— INSTRUCTION —
Output every line of the records below as a JSON list of strings, with one string per line and blank lines omitted.

[Stored records]
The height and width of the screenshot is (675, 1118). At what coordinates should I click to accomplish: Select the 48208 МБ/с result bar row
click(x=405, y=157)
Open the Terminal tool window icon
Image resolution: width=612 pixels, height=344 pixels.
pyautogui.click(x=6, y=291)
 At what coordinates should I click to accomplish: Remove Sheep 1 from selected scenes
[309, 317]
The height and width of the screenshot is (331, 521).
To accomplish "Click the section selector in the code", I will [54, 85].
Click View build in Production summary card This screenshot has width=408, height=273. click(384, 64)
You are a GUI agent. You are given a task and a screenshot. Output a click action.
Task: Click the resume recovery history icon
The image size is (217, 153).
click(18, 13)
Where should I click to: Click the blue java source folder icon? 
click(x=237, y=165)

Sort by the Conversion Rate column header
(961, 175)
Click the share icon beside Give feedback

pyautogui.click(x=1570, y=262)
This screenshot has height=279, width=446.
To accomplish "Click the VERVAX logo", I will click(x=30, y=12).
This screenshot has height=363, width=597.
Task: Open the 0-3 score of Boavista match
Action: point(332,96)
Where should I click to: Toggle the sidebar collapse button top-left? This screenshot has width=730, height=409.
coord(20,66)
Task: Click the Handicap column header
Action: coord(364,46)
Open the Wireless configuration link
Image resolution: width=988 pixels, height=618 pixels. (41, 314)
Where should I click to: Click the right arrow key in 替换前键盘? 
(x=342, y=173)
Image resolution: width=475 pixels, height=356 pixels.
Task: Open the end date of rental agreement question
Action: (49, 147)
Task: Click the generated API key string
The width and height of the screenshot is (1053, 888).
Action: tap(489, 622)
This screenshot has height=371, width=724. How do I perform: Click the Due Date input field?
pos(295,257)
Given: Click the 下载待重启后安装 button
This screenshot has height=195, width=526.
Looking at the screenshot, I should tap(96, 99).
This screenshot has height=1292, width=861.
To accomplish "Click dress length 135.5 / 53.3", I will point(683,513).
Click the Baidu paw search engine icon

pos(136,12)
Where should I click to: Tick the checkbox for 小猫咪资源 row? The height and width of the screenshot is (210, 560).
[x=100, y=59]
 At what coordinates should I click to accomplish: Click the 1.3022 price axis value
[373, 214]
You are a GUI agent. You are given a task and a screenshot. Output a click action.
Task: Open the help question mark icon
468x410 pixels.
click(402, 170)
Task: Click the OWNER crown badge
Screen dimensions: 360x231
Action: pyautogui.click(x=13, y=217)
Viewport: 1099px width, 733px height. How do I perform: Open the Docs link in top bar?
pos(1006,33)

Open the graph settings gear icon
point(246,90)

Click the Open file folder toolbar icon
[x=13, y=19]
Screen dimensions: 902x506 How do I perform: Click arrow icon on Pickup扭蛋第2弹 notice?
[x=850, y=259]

— OUTPUT OF THE EXERCISE —
[
  "The height and width of the screenshot is (675, 1118). At what coordinates should I click to accomplish: Select the 48208 МБ/с result bar row",
  "click(x=405, y=157)",
  "Open the Terminal tool window icon",
  "Image resolution: width=612 pixels, height=344 pixels.",
  "pyautogui.click(x=6, y=291)",
  " At what coordinates should I click to accomplish: Remove Sheep 1 from selected scenes",
  "[309, 317]",
  "The height and width of the screenshot is (331, 521).",
  "To accomplish \"Click the section selector in the code\", I will [54, 85].",
  "Click View build in Production summary card This screenshot has width=408, height=273. click(384, 64)",
  "You are a GUI agent. You are given a task and a screenshot. Output a click action.",
  "Task: Click the resume recovery history icon",
  "The image size is (217, 153).",
  "click(18, 13)",
  "Where should I click to: Click the blue java source folder icon? ",
  "click(x=237, y=165)",
  "Sort by the Conversion Rate column header",
  "(961, 175)",
  "Click the share icon beside Give feedback",
  "pyautogui.click(x=1570, y=262)",
  "This screenshot has height=279, width=446.",
  "To accomplish \"Click the VERVAX logo\", I will click(x=30, y=12).",
  "This screenshot has height=363, width=597.",
  "Task: Open the 0-3 score of Boavista match",
  "Action: point(332,96)",
  "Where should I click to: Toggle the sidebar collapse button top-left? This screenshot has width=730, height=409.",
  "coord(20,66)",
  "Task: Click the Handicap column header",
  "Action: coord(364,46)",
  "Open the Wireless configuration link",
  "Image resolution: width=988 pixels, height=618 pixels. (41, 314)",
  "Where should I click to: Click the right arrow key in 替换前键盘? ",
  "(x=342, y=173)",
  "Image resolution: width=475 pixels, height=356 pixels.",
  "Task: Open the end date of rental agreement question",
  "Action: (49, 147)",
  "Task: Click the generated API key string",
  "The width and height of the screenshot is (1053, 888).",
  "Action: tap(489, 622)",
  "This screenshot has height=371, width=724. How do I perform: Click the Due Date input field?",
  "pos(295,257)",
  "Given: Click the 下载待重启后安装 button",
  "This screenshot has height=195, width=526.",
  "Looking at the screenshot, I should tap(96, 99).",
  "This screenshot has height=1292, width=861.",
  "To accomplish \"Click dress length 135.5 / 53.3\", I will point(683,513).",
  "Click the Baidu paw search engine icon",
  "pos(136,12)",
  "Where should I click to: Tick the checkbox for 小猫咪资源 row? The height and width of the screenshot is (210, 560).",
  "[x=100, y=59]",
  " At what coordinates should I click to accomplish: Click the 1.3022 price axis value",
  "[373, 214]",
  "You are a GUI agent. You are given a task and a screenshot. Output a click action.",
  "Task: Open the help question mark icon",
  "468x410 pixels.",
  "click(402, 170)",
  "Task: Click the OWNER crown badge",
  "Screen dimensions: 360x231",
  "Action: pyautogui.click(x=13, y=217)",
  "Viewport: 1099px width, 733px height. How do I perform: Open the Docs link in top bar?",
  "pos(1006,33)",
  "Open the graph settings gear icon",
  "point(246,90)",
  "Click the Open file folder toolbar icon",
  "[x=13, y=19]",
  "Screen dimensions: 902x506 How do I perform: Click arrow icon on Pickup扭蛋第2弹 notice?",
  "[x=850, y=259]"
]